BEGIN

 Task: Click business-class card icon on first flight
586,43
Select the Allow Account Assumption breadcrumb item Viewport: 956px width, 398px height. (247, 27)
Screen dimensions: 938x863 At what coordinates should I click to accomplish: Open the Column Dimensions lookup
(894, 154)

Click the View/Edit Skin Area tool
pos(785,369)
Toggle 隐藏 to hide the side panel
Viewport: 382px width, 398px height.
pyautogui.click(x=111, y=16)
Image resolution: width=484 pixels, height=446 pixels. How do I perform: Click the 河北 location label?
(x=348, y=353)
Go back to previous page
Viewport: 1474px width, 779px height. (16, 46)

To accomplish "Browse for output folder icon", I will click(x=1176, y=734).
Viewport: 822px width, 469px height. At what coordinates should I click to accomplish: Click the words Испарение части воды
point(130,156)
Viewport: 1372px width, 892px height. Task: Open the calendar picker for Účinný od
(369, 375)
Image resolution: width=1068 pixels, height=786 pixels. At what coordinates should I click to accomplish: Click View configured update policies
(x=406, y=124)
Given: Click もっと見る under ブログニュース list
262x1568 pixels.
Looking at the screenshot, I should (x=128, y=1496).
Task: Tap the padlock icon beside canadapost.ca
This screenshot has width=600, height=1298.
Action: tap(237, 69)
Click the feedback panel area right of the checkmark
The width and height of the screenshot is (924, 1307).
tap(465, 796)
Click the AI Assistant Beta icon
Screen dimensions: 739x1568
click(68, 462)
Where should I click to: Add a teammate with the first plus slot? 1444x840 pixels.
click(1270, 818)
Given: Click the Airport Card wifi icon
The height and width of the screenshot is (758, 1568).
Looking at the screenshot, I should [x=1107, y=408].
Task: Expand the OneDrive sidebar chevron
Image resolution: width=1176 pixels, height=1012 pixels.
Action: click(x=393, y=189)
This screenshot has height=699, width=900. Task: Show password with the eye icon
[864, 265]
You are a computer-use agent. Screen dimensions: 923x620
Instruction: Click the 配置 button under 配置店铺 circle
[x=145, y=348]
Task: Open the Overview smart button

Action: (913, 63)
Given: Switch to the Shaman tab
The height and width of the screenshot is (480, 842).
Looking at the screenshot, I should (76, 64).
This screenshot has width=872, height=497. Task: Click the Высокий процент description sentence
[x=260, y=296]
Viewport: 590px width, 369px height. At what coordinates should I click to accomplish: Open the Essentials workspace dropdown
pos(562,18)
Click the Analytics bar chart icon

END

What is being asked: Set down the whole of the material again, exactly.

Task solution:
 Task: Click business-class card icon on first flight
586,43
Select the Allow Account Assumption breadcrumb item Viewport: 956px width, 398px height. (247, 27)
Screen dimensions: 938x863 At what coordinates should I click to accomplish: Open the Column Dimensions lookup
(894, 154)

Click the View/Edit Skin Area tool
pos(785,369)
Toggle 隐藏 to hide the side panel
Viewport: 382px width, 398px height.
pyautogui.click(x=111, y=16)
Image resolution: width=484 pixels, height=446 pixels. How do I perform: Click the 河北 location label?
(x=348, y=353)
Go back to previous page
Viewport: 1474px width, 779px height. (16, 46)

To accomplish "Browse for output folder icon", I will click(x=1176, y=734).
Viewport: 822px width, 469px height. At what coordinates should I click to accomplish: Click the words Испарение части воды
point(130,156)
Viewport: 1372px width, 892px height. Task: Open the calendar picker for Účinný od
(369, 375)
Image resolution: width=1068 pixels, height=786 pixels. At what coordinates should I click to accomplish: Click View configured update policies
(x=406, y=124)
Given: Click もっと見る under ブログニュース list
262x1568 pixels.
Looking at the screenshot, I should (x=128, y=1496).
Task: Tap the padlock icon beside canadapost.ca
This screenshot has width=600, height=1298.
Action: tap(237, 69)
Click the feedback panel area right of the checkmark
The width and height of the screenshot is (924, 1307).
tap(465, 796)
Click the AI Assistant Beta icon
Screen dimensions: 739x1568
click(68, 462)
Where should I click to: Add a teammate with the first plus slot? 1444x840 pixels.
click(1270, 818)
Given: Click the Airport Card wifi icon
The height and width of the screenshot is (758, 1568).
Looking at the screenshot, I should [x=1107, y=408].
Task: Expand the OneDrive sidebar chevron
Image resolution: width=1176 pixels, height=1012 pixels.
Action: click(x=393, y=189)
This screenshot has height=699, width=900. Task: Show password with the eye icon
[864, 265]
You are a computer-use agent. Screen dimensions: 923x620
Instruction: Click the 配置 button under 配置店铺 circle
[x=145, y=348]
Task: Open the Overview smart button

Action: (913, 63)
Given: Switch to the Shaman tab
The height and width of the screenshot is (480, 842).
Looking at the screenshot, I should (76, 64).
This screenshot has width=872, height=497. Task: Click the Высокий процент description sentence
[x=260, y=296]
Viewport: 590px width, 369px height. At what coordinates should I click to accomplish: Open the Essentials workspace dropdown
pos(562,18)
Click the Analytics bar chart icon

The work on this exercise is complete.